Ask a Premier 100 IT Leader: Kenneth Bohlen

Kenneth Bohlen, chief innovation officer at Textron, answers readers' questions about making career moves.

Kenneth Bohlen

Executive vice president and chief innovation officer

Textron Inc.

Fort Worth, Texas

Premier 100 IT Leader, 2006 Bohlen is this month's guest Premier 100 IT Leader, answering readers' questions about making career moves. If you have a question you'd like to pose to one of our Premier 100 IT Leaders, send it to and watch for this column each month.

  • I manage a help desk, but I'm not finding any growth prospects, and I can't make use of my skills. Any advice? -- S.S.

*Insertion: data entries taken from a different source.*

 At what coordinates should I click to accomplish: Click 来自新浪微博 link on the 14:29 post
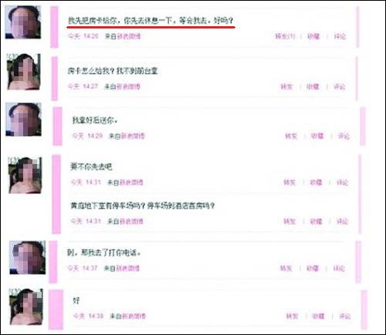(127, 136)

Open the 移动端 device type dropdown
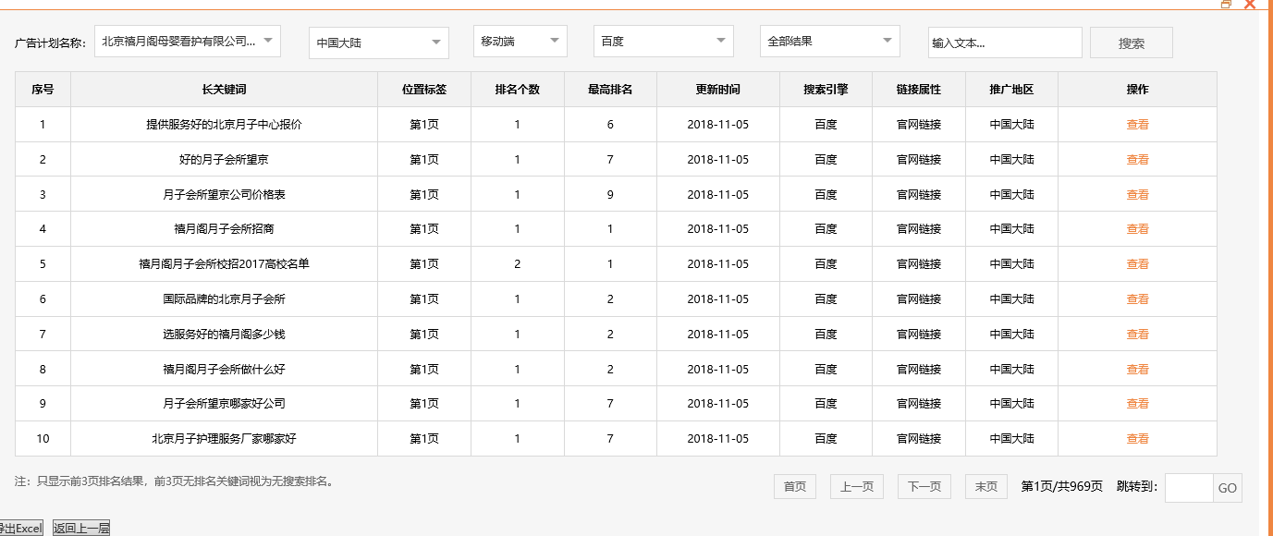520,41
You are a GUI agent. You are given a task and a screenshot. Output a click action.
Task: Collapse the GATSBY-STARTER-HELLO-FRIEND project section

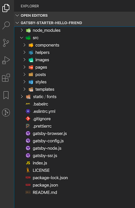(x=17, y=23)

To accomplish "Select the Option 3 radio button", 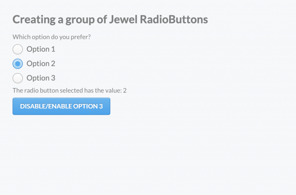I will point(18,78).
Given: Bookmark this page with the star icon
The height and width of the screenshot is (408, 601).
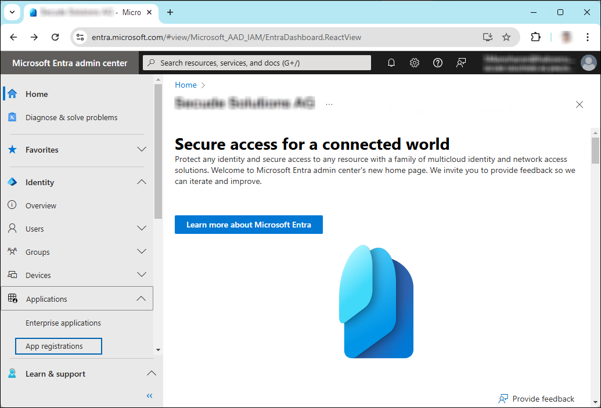Looking at the screenshot, I should click(506, 37).
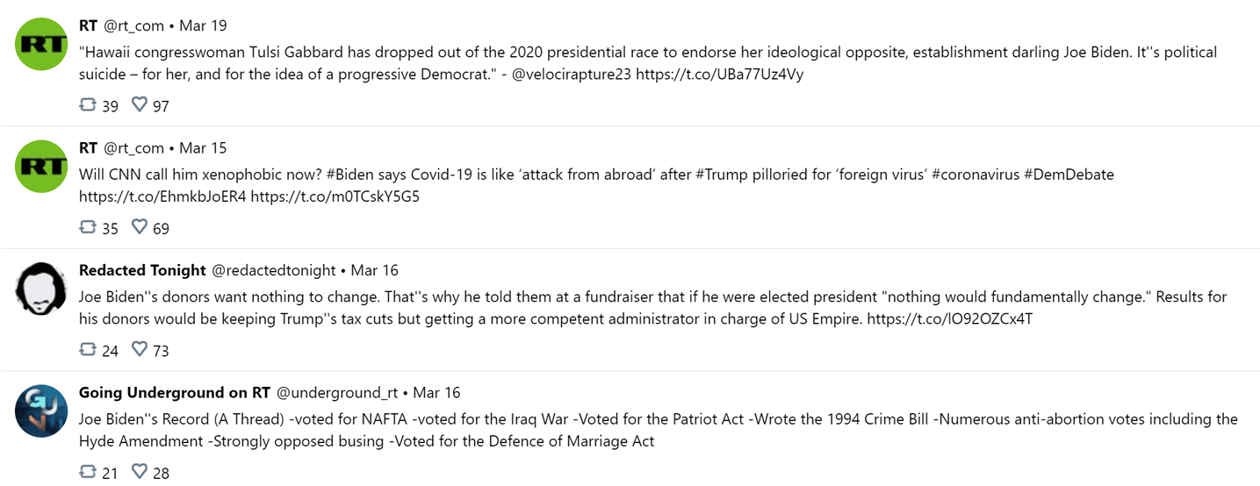Screen dimensions: 1260x486
Task: Like the Going Underground on RT tweet
Action: point(139,472)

    Not knowing what your skills are or where your growth prospects might be, I offer these thoughts. Help desk employees don't often hear "Attaboy!" or "Attagirl!" They usually hear complaints, and that can drag people down. But the help desk is a vital part of understanding customers' problems. It can be a great way to expand your skills in communicating with the customer and the department. You can also create new ways of helping the customers you support: You could send out a newsletter or put up a Web page in which you do things like list the top items you see customers struggling with and provide advice on those things and other insights. You can always look for ways to hone your skills; you just have to think outside of the box and make yourself more valuable until something better comes along.

  • Most of my experience is as a programmer, but I'm considering training for jobs that are at less risk of being offshored, such as business analyst, project manager and customer relationship manager. Are resources available that map career paths for programmers trying to move into related fields? -- D.S.

    Oftentimes, your own company can be the best resource. It may be able to provide you with some insights and offer training programs that will help you advance in your career.

    You could also pursue certification for new skills in an area like project management or customer relationship management. Check the Web to see what opportunities you can find along these lines. And think about night school at a local college to increase your communication skills. This is one of the biggest challenges for programmers wanting to move to a different level of IT skills.

    Once you've been trained and certified, the next issue is finding out who needs your new skill set. You may have to go to another company, or even relocate, since sometimes we get labeled in what we do at one company.

  • I would like to get a job in Visual Basic programming. What should I do to break into this field? I have experience with HTML, Crystal Report, Microsoft Office, Oracle and SQL. -- M.R.

    You can become a certified Visual Basic programmer with training from Microsoft.